* _Work instruction_: Copy the part of the data that opens with the line containing "The width and" and closes with the line containing "I want to click", keeping both of those lines. Leave the pictures out of your copy.

* _Given data_:
= = = =
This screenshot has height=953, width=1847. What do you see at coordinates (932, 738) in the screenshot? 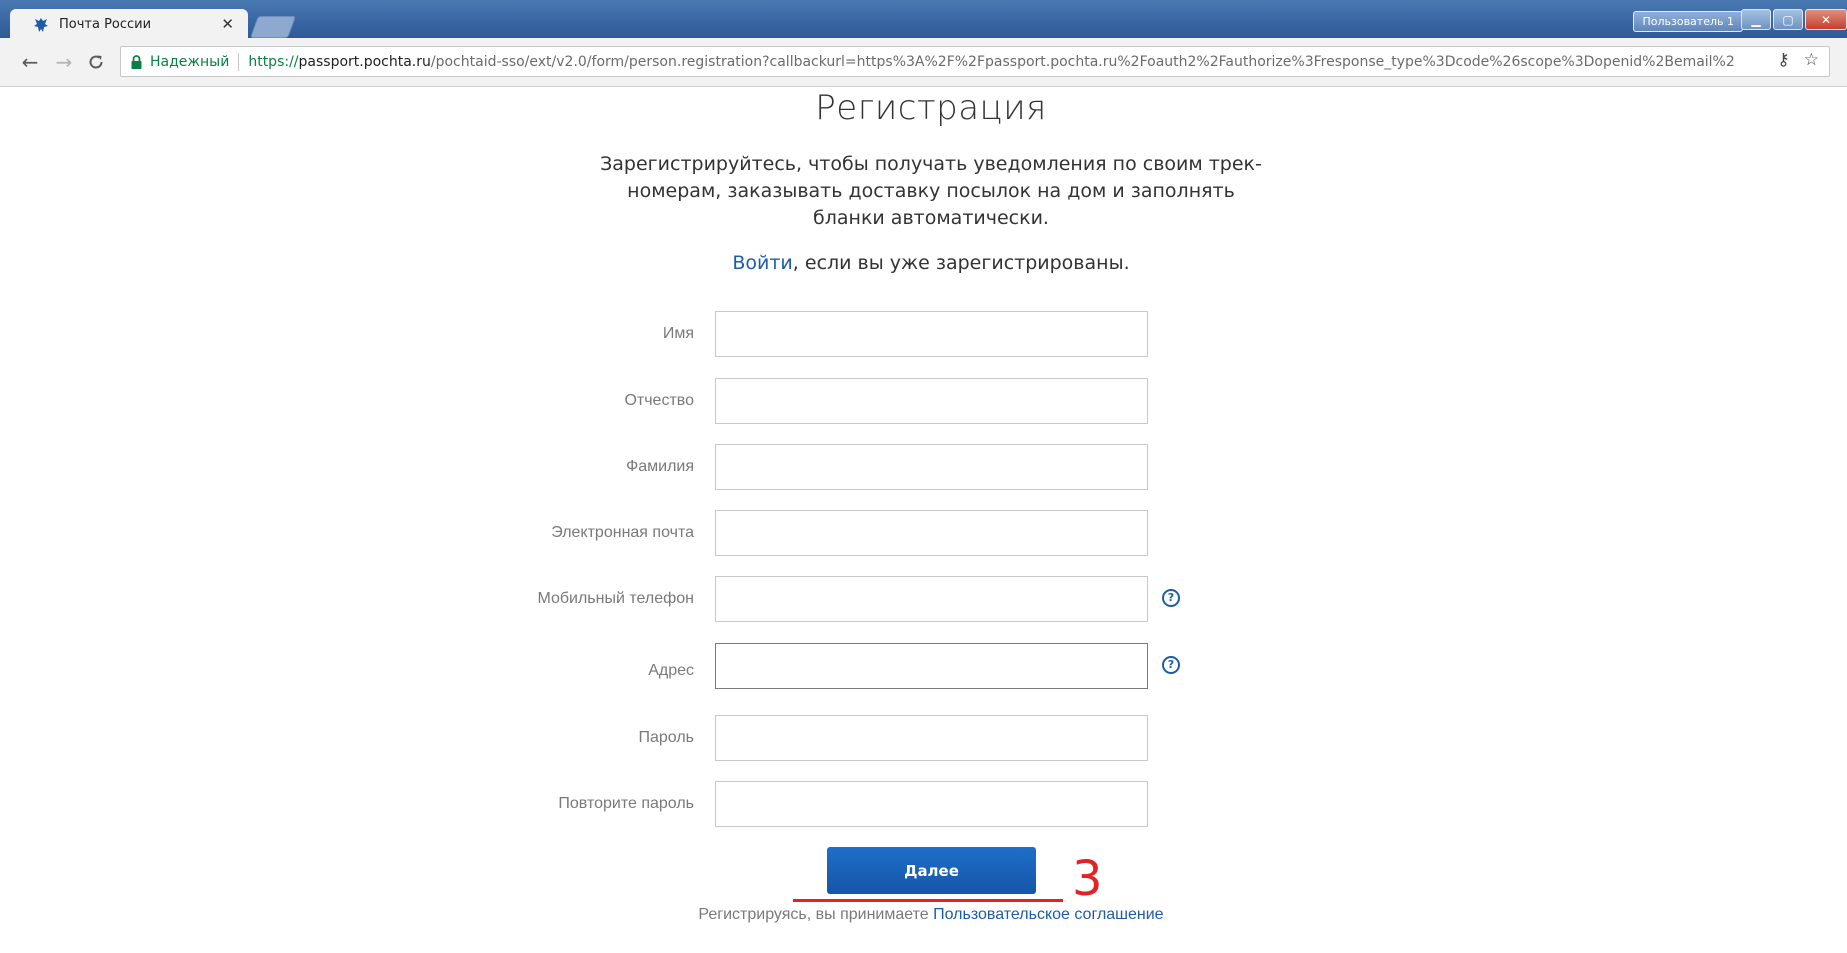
= = = =
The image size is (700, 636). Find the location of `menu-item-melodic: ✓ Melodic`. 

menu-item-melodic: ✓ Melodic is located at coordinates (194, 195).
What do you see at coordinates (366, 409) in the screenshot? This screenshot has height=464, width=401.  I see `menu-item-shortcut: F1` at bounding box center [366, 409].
= = = =
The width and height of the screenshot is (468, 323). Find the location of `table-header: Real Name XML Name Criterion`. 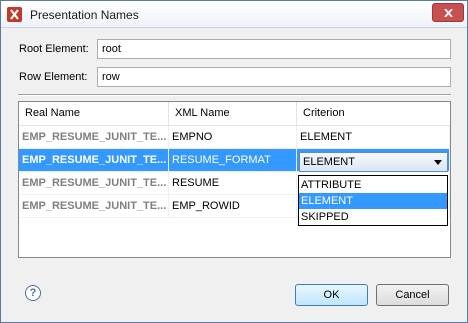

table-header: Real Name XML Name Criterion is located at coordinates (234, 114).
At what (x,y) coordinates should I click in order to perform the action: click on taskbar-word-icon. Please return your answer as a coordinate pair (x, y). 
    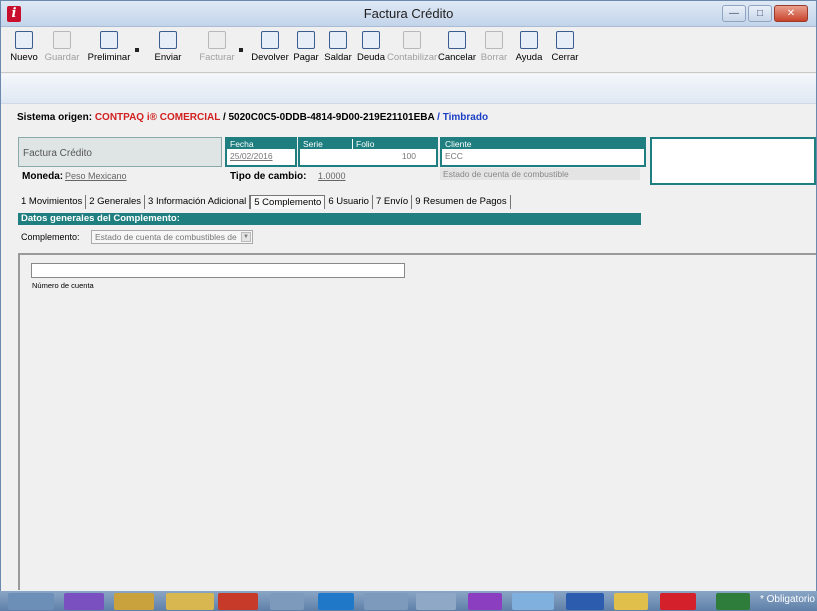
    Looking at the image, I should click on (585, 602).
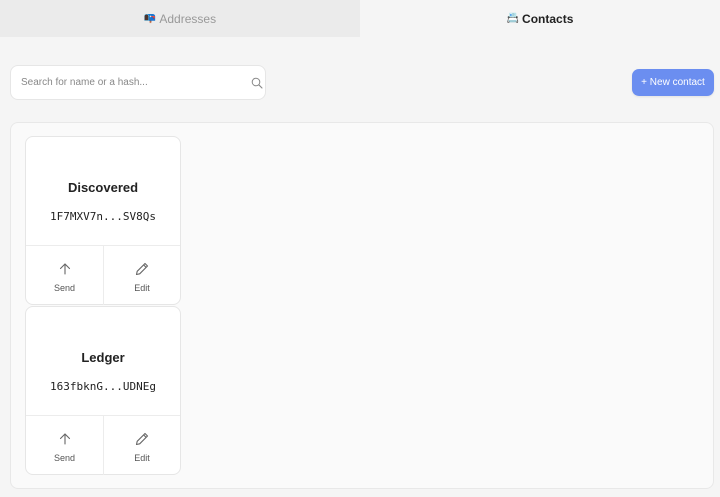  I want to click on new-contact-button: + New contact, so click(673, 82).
= = = =
* _Result for this exercise_:
The width and height of the screenshot is (468, 323). Find the location of `table-header: Real Name XML Name Criterion`. 

table-header: Real Name XML Name Criterion is located at coordinates (234, 114).
At what (x,y) coordinates should I click in order to perform the action: click on taskbar-word-icon. Please return your answer as a coordinate pair (x, y). 
    Looking at the image, I should click on (585, 602).
  I want to click on new-contact-button: + New contact, so click(673, 82).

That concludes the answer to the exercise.